Submitted to: Joint Abstracts of the American Dairy Science and Society of Animal Science
Publication Type: Abstract Only
Publication Acceptance Date: 3/20/2008
Publication Date: 7/11/2008
Citation: Bannerman, D.D. 2008. The pathogen-dependent variations in the innate immune response to intramammary infection. Joint Abstracts of the American Dairy Science and Society of Animal Science. Abstract. No. 811.

Interpretive Summary:

Technical Abstract: Mastitis remains one of the most prevalent diseases among dairy cows and one of the most economically costly diseases to the dairy industry. The majority of cases of mastitis result from intramammary bacterial infection, and numerous genera of bacteria are capable of inducing mastitis.

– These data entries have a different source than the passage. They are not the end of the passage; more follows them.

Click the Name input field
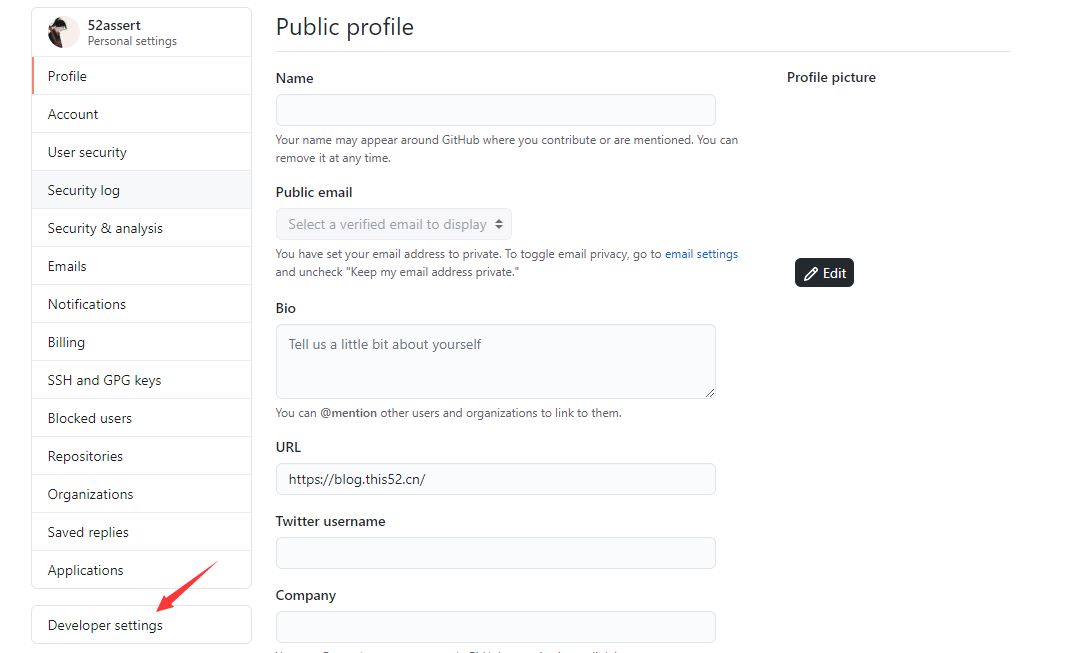Screen dimensions: 1074x653 pos(496,110)
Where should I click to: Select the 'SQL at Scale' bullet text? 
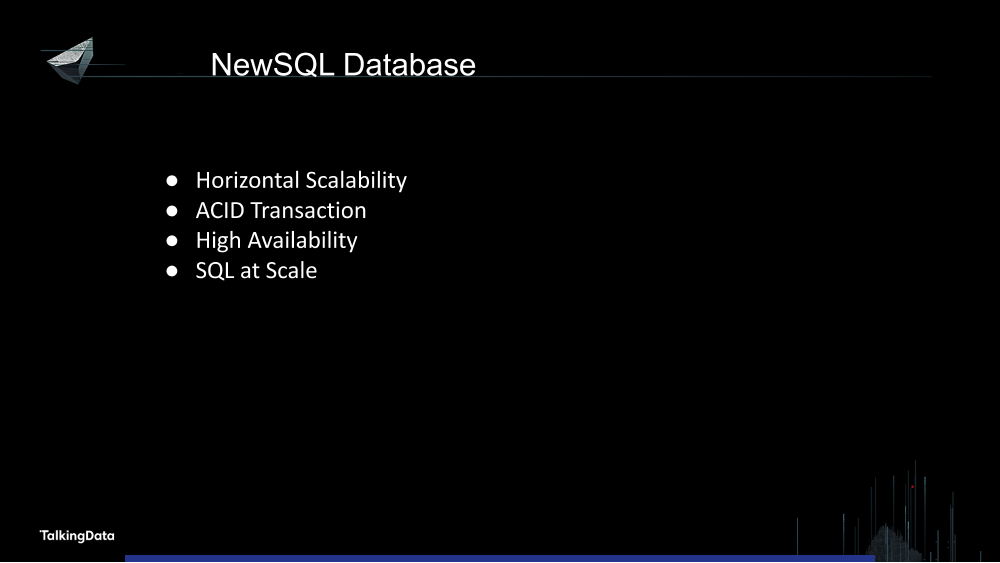click(x=256, y=270)
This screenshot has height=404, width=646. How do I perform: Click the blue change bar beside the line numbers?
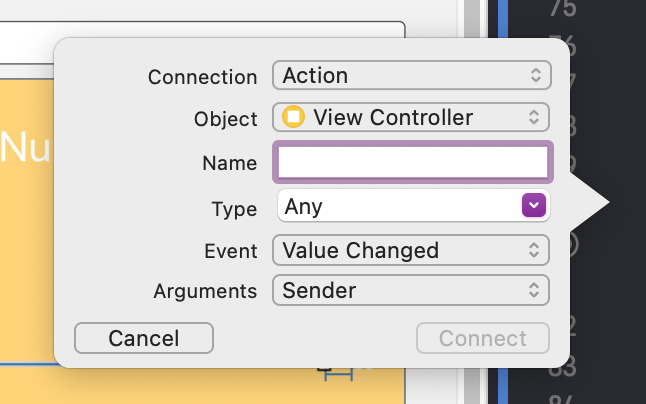[503, 200]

Following penetration of the physical barriers of the teat canal, the innate immune system encompasses the initial and primary mechanism by which the cow defends itself against invading bacterial pathogens. It has been well-described that some pathogens are readily eliminated from the mammary gland, and the accompanying mastitis quickly resolved. In other cases, bacterial pathogens can persist in the gland resulting in chronic mastitis that may endure throughout the lifespan of the cow. During the past few years, there have been rapid gains in the knowledge surrounding the innate immune responses that are evoked in response to intramammary infection. A major finding from this area of research is that despite the highly conserved nature of the elements involved in host innate immunity, marked variation in innate immune responses to different bacterial pathogens can occur. This review summarizes evidence that the nature of the innate immune response, as well as the rapidity in which it is evoked, influences the outcome of intramammary infection. Furthermore, the utility that immune response modifiers may have in preventing and/or treating mastitis will be considered.